Evangelical churches thrive in traditionally Catholic DR Congo

KINSHASA (AFP/APP): In the DR Congo’s boisterous capital Kinshasa, a road close to the city centre is lined with traders hawking unusual merchandise: church pulpits.
The typical buyers are evangelical preachers, whose numbers have mushroomed over the years in the traditionally Catholic country which Pope Francis is set to visit on Tuesday. “Pastors come here,” said vendor Frederic Kimbaya. “It’s good business.” Catholicism has long been the dominant religion in the Democratic Republic of Congo, a vast nation the size of continental western Europe that gained independence from Belgium in 1960.
But since the 1990s, evangelical churches, also called revivalist churches, have exploded in popularity, appealing particularly to the poor.
Despite huge mineral wealth, the DRC is one of most impoverished countries on the planet.
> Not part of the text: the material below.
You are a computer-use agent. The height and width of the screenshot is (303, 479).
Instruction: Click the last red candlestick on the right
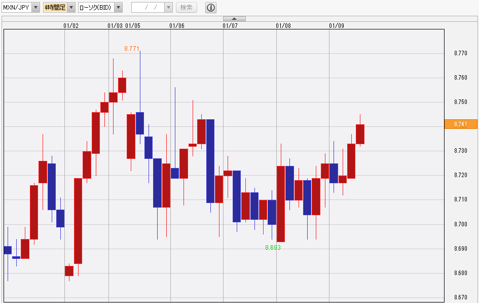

About two-thirds of the population of around 100 million lives on under $2.15 a day, according to the World Bank.
The turn from Catholicism also traces its roots to former dictator Mobutu Sese Seko, who ruled between 1965 and 1997, said Gauthier Muzenge Mwanza, a sociologist at the University of Kinshasa.
Mobutu encouraged evangelical pastors in order to weaken the power of the Catholic Church, an independent force that often rallied opposition against him, said Mwanza.
“Anyone could start a church,” he said, explaining that no legal restrictions were placed on starting religious establishments.
According to estimates, about 40 percent of the country is Catholic, 35 percent Protestants of various denominations, nine percent Muslims and 10 percent Kimbanguists — a Christian movement born in the Belgian Congo.
Official Vatican statistics put the proportion of Catholics in the DRC at 49 percent of the population.
Today, many Congolese evangelical leaders style themselves as archbishops and prophets, or even apostles. They are often well spoken and immaculately dressed. Some own television channels.
Most also promise their flock a better life, or money or love, according to Mwanza. All that is required of the faithful is prayer, dance — and cash donations to the preacher.
Despite the popularity, some former Catholics who joined the evangelicals are beginning to return to the mother church as the promised miracles fail to show up, said political scientist Christian Ndombo Moleka.
More people are questioning their moral conduct, politics and “relationship with money,” he said.
Evangelical churches nevertheless remain ubiquitous in Kinshasa, a megacity of an estimated 15 million people. Ascertaining their precise number is difficult. But last year, a Congolese MP pushed to close 10,000 churches deemed to be corrupt. Emie Kutino, a snappily dressed evangelical preacher, pushed back against the image that revivalist churches are all on the take.
There are “wolves” who exploit people’s misery among evangelicals and Catholics alike, she said.
“There are also real ones, who do a great job,” added Kutino, who has a degree in theology, on a Sunday before a service in her church.
Kutino’s husband Fernando is the founder of Kinshasa’s “Army of Victory,” which is one of the oldest revivalist churches in the city.
He was imprisoned between 2006-2014 due to an arms-possession charge, and is now living in France after suffering a stroke.
Kutino said the charge had been “fabricated” for political reasons, as her husband had criticised the government of the time.
“If it wasn’t for the presence of the churches, this nation would fall apart,” she said, pointing to the ravages of the long-running conflict in eastern DRC.
“But we pray, and in church we can offer something to the widow and the orphan,” she added. Although not a Catholic, Kutino said the Pope’s visit on January 31 would be a “blessing” that may encourage peace.